_What needs to be done_:
Write out the material below as a numbered list, one entry per line, skipping any blank lines.

#### Items

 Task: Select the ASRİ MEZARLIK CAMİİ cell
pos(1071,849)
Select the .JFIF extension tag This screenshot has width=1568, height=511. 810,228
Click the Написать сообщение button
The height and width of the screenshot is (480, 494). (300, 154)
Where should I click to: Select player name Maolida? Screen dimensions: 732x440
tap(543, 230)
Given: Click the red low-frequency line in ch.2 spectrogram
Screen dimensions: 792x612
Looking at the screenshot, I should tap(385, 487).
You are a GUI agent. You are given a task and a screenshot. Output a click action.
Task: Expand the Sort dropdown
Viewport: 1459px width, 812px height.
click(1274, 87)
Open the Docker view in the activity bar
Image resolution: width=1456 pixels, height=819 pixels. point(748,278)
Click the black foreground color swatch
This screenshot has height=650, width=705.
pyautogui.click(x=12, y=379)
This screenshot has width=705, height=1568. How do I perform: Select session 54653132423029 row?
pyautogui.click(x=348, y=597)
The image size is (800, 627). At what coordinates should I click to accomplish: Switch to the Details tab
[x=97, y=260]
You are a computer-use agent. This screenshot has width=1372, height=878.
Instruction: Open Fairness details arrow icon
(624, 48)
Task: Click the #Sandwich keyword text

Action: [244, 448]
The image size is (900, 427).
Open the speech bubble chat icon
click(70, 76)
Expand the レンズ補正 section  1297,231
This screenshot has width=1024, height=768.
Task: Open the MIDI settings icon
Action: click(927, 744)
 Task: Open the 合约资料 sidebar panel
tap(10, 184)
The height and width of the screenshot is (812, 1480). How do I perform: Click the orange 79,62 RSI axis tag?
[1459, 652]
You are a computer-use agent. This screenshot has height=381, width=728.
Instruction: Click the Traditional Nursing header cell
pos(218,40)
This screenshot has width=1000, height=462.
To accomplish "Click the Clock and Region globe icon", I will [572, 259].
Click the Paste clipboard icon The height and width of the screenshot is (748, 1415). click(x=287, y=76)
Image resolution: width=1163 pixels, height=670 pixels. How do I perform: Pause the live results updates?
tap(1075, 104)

########

_Exercise result_:
1.  Task: Select the ASRİ MEZARLIK CAMİİ cell
2. pos(1071,849)
3. Select the .JFIF extension tag This screenshot has width=1568, height=511. 810,228
4. Click the Написать сообщение button
5. The height and width of the screenshot is (480, 494). (300, 154)
6. Where should I click to: Select player name Maolida? Screen dimensions: 732x440
7. tap(543, 230)
8. Given: Click the red low-frequency line in ch.2 spectrogram
9. Screen dimensions: 792x612
10. Looking at the screenshot, I should tap(385, 487).
11. You are a GUI agent. You are given a task and a screenshot. Output a click action.
12. Task: Expand the Sort dropdown
13. Viewport: 1459px width, 812px height.
14. click(1274, 87)
15. Open the Docker view in the activity bar
16. Image resolution: width=1456 pixels, height=819 pixels. point(748,278)
17. Click the black foreground color swatch
18. This screenshot has height=650, width=705.
19. pyautogui.click(x=12, y=379)
20. This screenshot has width=705, height=1568. How do I perform: Select session 54653132423029 row?
21. pyautogui.click(x=348, y=597)
22. The image size is (800, 627). At what coordinates should I click to accomplish: Switch to the Details tab
23. [x=97, y=260]
24. You are a computer-use agent. This screenshot has width=1372, height=878.
25. Instruction: Open Fairness details arrow icon
26. (624, 48)
27. Task: Click the #Sandwich keyword text
28. Action: [244, 448]
29. The image size is (900, 427).
30. Open the speech bubble chat icon
31. click(70, 76)
32. Expand the レンズ補正 section  1297,231
33. This screenshot has width=1024, height=768.
34. Task: Open the MIDI settings icon
35. Action: click(927, 744)
36.  Task: Open the 合约资料 sidebar panel
37. tap(10, 184)
38. The height and width of the screenshot is (812, 1480). How do I perform: Click the orange 79,62 RSI axis tag?
39. [1459, 652]
40. You are a computer-use agent. This screenshot has height=381, width=728.
41. Instruction: Click the Traditional Nursing header cell
42. pos(218,40)
43. This screenshot has width=1000, height=462.
44. To accomplish "Click the Clock and Region globe icon", I will [572, 259].
45. Click the Paste clipboard icon The height and width of the screenshot is (748, 1415). click(x=287, y=76)
46. Image resolution: width=1163 pixels, height=670 pixels. How do I perform: Pause the live results updates?
47. tap(1075, 104)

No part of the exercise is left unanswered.